It sounds like a bog-standard setup for a zombie story, but what John Ajvide Lindqvist gives us is something very different: a deconstruction of the zombie genre, or a subversion of it, or maybe just a very different take. Because these zombies do not rise up and immediately begin hungering for human flesh. They are merely your loved ones, dead and rotting, not what they were, but not entirely gone, either. And, ultimately, it's a novel that's more concerned with the people that once belonged in those shuffling corpses than in the bodies themselves.

It is kind of an odd book. If you go into it looking for plot, or even for big drama, you might well be disappointed. Ditto if you're hoping for simple, logical, scientific explanations for everything in the end. And the writing can feel a little awkward, in a hard-to-pin-down way that I'm inclined to blame on the translation. But there are lots of fascinating subtleties to it, things that invite you to contemplate the mysteries of life and death and to take a new look at a horror trope that's become so familiar that we no longer bother to consider too closely at what it's really made of. Plus, there were a surprising number of moments when I found myself thinking, "Wow, zombies that don't' eat people are a thousand times creepier than ones who do. Who would have thought?" ( )
1 vote bragan | Jan 23, 2015 |
A different take on the zombie novel! About 2000 people, who have died recently, have mysteriously come back to life! They are Sweden's "unliving"! And the author treats this story with great emotion and tenderness!
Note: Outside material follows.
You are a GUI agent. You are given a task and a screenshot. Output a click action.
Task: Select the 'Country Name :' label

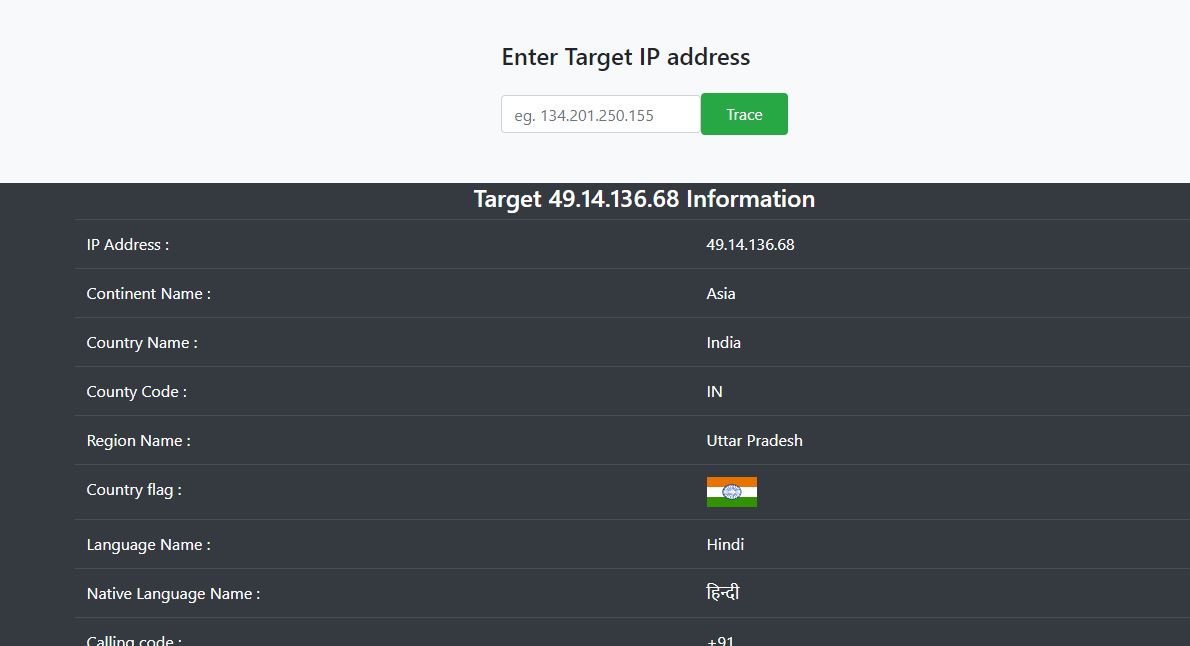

I could totally see myself doing what the grandfather does, after the initial revulsion to the state of the unliving. Poor guy. ( )
  Stahl-Ricco | Mar 3, 2014 |
A strange occurrence causes the corpses of those who recently died in Stockholm (this author is Swedish) to come back to life, so to speak. I found this book to be a refreshing (if it is possible to use this adjective given the subject) take on the current popularity of zombie fiction. The author manages to create the horror of this genre yet humanizes the story at the same time by emphasizing the relationships of the characters affected. Maybe he has started a whole new genre - lovely zombie fiction? ( )
  michellebarton | Aug 1, 2013 |
Rating: 4 of 5

1/17/2012: Whoa! I really liked this one. Review to come after I digest the story a bit. ( )
  flying_monkeys | Apr 14, 2013 |
"Handling The Undead" is a book about exactly that. It is not a traditional horror book (especially as is usually attached to zombies) by any stretch with only one really creepy scene to speak of and a few disturbing ones sprinkled in. Rather the horror lies in the examination of grief, loss, and the disintegration of family ties. In short, how would you "handle" if your loved ones came back to life? How would the government "handle" an influx of unliving? And how do the unliving "handle" being back?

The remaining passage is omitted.